┌────────
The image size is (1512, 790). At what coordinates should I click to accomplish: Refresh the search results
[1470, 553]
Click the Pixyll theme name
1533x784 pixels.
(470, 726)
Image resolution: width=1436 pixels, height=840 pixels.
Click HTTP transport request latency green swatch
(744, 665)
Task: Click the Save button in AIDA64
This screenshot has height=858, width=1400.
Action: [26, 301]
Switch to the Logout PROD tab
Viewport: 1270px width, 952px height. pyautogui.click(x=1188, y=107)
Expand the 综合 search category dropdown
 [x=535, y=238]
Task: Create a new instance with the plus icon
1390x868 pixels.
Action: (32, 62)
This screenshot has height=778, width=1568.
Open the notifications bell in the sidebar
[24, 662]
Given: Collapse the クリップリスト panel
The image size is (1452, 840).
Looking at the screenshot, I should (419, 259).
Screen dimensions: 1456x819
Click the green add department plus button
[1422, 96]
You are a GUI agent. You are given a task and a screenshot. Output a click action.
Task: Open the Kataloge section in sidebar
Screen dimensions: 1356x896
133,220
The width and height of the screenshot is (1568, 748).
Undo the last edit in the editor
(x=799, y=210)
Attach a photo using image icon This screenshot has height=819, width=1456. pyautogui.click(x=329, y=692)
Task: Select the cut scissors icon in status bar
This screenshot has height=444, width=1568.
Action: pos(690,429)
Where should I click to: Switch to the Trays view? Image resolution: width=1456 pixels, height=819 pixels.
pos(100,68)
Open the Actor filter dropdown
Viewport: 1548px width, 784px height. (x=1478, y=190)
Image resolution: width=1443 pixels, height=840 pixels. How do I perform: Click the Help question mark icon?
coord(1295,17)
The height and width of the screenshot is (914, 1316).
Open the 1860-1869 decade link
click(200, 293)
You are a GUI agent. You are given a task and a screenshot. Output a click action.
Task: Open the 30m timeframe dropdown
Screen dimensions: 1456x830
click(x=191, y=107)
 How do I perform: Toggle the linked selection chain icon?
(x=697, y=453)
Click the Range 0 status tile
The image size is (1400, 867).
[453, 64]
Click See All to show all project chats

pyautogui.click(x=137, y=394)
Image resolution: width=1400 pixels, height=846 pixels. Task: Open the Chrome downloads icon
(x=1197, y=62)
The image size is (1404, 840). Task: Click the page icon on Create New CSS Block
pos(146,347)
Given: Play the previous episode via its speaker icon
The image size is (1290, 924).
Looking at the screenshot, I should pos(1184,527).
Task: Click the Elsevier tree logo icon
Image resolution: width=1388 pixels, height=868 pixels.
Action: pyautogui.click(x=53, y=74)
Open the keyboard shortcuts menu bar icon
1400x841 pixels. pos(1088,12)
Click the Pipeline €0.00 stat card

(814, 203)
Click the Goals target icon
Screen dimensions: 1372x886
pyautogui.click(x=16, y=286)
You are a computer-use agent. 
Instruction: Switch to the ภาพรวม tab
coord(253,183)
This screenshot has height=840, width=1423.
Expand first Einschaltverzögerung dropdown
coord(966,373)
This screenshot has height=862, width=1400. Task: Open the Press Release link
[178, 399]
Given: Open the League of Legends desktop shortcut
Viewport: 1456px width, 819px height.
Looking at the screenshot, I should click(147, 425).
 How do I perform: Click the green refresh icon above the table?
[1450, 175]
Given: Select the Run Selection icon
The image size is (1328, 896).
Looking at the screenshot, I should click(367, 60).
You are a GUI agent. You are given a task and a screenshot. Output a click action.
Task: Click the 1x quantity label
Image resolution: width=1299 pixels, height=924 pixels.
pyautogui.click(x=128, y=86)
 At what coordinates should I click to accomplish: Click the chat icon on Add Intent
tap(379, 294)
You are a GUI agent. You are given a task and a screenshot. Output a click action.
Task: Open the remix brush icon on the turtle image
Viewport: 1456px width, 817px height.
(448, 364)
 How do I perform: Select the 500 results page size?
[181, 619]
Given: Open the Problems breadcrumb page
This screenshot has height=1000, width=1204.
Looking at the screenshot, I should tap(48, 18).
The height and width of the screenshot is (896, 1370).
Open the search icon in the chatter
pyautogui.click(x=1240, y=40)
└────────
### AIM OF THE TASK
Set out the records again, exactly as they appear above.

### EXERCISE OUTPUT
The image size is (1512, 790). At what coordinates should I click to accomplish: Refresh the search results
[1470, 553]
Click the Pixyll theme name
1533x784 pixels.
(470, 726)
Image resolution: width=1436 pixels, height=840 pixels.
Click HTTP transport request latency green swatch
(744, 665)
Task: Click the Save button in AIDA64
This screenshot has height=858, width=1400.
Action: [26, 301]
Switch to the Logout PROD tab
Viewport: 1270px width, 952px height. pyautogui.click(x=1188, y=107)
Expand the 综合 search category dropdown
 [x=535, y=238]
Task: Create a new instance with the plus icon
1390x868 pixels.
Action: (32, 62)
This screenshot has height=778, width=1568.
Open the notifications bell in the sidebar
[24, 662]
Given: Collapse the クリップリスト panel
The image size is (1452, 840).
Looking at the screenshot, I should (419, 259).
Screen dimensions: 1456x819
Click the green add department plus button
[1422, 96]
You are a GUI agent. You are given a task and a screenshot. Output a click action.
Task: Open the Kataloge section in sidebar
Screen dimensions: 1356x896
133,220
The width and height of the screenshot is (1568, 748).
Undo the last edit in the editor
(x=799, y=210)
Attach a photo using image icon This screenshot has height=819, width=1456. pyautogui.click(x=329, y=692)
Task: Select the cut scissors icon in status bar
This screenshot has height=444, width=1568.
Action: pos(690,429)
Where should I click to: Switch to the Trays view? Image resolution: width=1456 pixels, height=819 pixels.
pos(100,68)
Open the Actor filter dropdown
Viewport: 1548px width, 784px height. (x=1478, y=190)
Image resolution: width=1443 pixels, height=840 pixels. How do I perform: Click the Help question mark icon?
coord(1295,17)
The height and width of the screenshot is (914, 1316).
Open the 1860-1869 decade link
click(200, 293)
You are a GUI agent. You are given a task and a screenshot. Output a click action.
Task: Open the 30m timeframe dropdown
Screen dimensions: 1456x830
click(x=191, y=107)
 How do I perform: Toggle the linked selection chain icon?
(x=697, y=453)
Click the Range 0 status tile
The image size is (1400, 867).
[453, 64]
Click See All to show all project chats

pyautogui.click(x=137, y=394)
Image resolution: width=1400 pixels, height=846 pixels. Task: Open the Chrome downloads icon
(x=1197, y=62)
The image size is (1404, 840). Task: Click the page icon on Create New CSS Block
pos(146,347)
Given: Play the previous episode via its speaker icon
The image size is (1290, 924).
Looking at the screenshot, I should pos(1184,527).
Task: Click the Elsevier tree logo icon
Image resolution: width=1388 pixels, height=868 pixels.
Action: pyautogui.click(x=53, y=74)
Open the keyboard shortcuts menu bar icon
1400x841 pixels. pos(1088,12)
Click the Pipeline €0.00 stat card

(814, 203)
Click the Goals target icon
Screen dimensions: 1372x886
pyautogui.click(x=16, y=286)
You are a computer-use agent. 
Instruction: Switch to the ภาพรวม tab
coord(253,183)
This screenshot has height=840, width=1423.
Expand first Einschaltverzögerung dropdown
coord(966,373)
This screenshot has height=862, width=1400. Task: Open the Press Release link
[178, 399]
Given: Open the League of Legends desktop shortcut
Viewport: 1456px width, 819px height.
Looking at the screenshot, I should click(147, 425).
 How do I perform: Click the green refresh icon above the table?
[1450, 175]
Given: Select the Run Selection icon
The image size is (1328, 896).
Looking at the screenshot, I should click(367, 60).
You are a GUI agent. You are given a task and a screenshot. Output a click action.
Task: Click the 1x quantity label
Image resolution: width=1299 pixels, height=924 pixels.
pyautogui.click(x=128, y=86)
 At what coordinates should I click to accomplish: Click the chat icon on Add Intent
tap(379, 294)
You are a GUI agent. You are given a task and a screenshot. Output a click action.
Task: Open the remix brush icon on the turtle image
Viewport: 1456px width, 817px height.
(448, 364)
 How do I perform: Select the 500 results page size?
[181, 619]
Given: Open the Problems breadcrumb page
This screenshot has height=1000, width=1204.
Looking at the screenshot, I should tap(48, 18).
The height and width of the screenshot is (896, 1370).
Open the search icon in the chatter
pyautogui.click(x=1240, y=40)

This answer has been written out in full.